» **The task**: How many lines of the data below contain the word "Where"? Reply with the number alone.

» **Dataset records**:
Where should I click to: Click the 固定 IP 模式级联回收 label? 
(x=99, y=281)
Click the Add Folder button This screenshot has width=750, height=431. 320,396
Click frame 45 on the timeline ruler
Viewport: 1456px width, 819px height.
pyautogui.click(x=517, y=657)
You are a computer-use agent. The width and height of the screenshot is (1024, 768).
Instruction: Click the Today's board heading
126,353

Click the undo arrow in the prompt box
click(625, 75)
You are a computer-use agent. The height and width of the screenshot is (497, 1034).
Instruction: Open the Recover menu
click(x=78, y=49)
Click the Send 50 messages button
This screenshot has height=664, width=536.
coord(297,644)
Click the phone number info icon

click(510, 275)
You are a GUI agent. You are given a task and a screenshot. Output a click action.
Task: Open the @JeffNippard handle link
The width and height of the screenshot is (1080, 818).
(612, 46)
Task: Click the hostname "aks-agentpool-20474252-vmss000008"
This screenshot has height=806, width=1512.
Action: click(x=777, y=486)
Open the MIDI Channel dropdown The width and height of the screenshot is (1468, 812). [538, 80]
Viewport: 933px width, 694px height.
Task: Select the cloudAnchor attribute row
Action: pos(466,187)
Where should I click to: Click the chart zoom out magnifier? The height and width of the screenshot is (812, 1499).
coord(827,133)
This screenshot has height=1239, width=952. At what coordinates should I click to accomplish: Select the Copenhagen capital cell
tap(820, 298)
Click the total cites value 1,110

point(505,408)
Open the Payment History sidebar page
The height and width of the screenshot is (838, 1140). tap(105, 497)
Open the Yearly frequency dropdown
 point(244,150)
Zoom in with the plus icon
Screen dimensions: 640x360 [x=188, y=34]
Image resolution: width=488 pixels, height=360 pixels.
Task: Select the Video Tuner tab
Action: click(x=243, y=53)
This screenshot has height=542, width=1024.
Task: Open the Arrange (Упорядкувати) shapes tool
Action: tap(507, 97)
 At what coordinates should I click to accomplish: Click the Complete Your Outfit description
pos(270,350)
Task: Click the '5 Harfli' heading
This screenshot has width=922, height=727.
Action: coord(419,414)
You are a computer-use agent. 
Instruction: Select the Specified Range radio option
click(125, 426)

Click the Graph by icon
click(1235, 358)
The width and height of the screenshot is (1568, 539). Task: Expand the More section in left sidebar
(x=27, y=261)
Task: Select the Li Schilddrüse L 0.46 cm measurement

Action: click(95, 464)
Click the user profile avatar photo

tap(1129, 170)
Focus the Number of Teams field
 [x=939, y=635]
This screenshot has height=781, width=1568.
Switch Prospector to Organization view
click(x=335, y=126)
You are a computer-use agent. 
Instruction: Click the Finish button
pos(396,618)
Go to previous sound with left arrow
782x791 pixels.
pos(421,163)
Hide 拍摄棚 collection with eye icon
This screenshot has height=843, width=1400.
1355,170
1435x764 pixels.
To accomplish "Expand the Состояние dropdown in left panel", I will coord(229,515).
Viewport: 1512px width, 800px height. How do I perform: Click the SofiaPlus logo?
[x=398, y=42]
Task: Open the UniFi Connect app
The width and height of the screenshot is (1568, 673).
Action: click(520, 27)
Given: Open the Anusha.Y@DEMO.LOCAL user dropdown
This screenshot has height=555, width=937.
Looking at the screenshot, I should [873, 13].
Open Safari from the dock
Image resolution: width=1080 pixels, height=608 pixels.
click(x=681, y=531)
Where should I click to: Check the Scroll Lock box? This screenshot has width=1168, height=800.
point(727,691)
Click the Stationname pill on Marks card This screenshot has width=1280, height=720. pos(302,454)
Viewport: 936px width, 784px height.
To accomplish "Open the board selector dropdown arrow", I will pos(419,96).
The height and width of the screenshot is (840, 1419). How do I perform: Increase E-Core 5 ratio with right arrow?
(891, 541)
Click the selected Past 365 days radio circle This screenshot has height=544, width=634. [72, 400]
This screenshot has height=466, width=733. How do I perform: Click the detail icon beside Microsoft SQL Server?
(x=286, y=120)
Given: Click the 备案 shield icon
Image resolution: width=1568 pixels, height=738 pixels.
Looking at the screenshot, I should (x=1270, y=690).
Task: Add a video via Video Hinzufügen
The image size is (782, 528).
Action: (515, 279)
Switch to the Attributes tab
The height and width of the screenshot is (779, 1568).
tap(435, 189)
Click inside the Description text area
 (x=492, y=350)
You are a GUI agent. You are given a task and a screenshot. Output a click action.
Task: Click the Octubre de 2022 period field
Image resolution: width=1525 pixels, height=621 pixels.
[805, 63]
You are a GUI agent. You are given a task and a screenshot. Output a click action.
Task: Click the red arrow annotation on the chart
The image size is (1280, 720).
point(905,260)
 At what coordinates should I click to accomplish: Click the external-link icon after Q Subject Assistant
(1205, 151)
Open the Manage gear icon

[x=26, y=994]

» **Exercise answer**: 3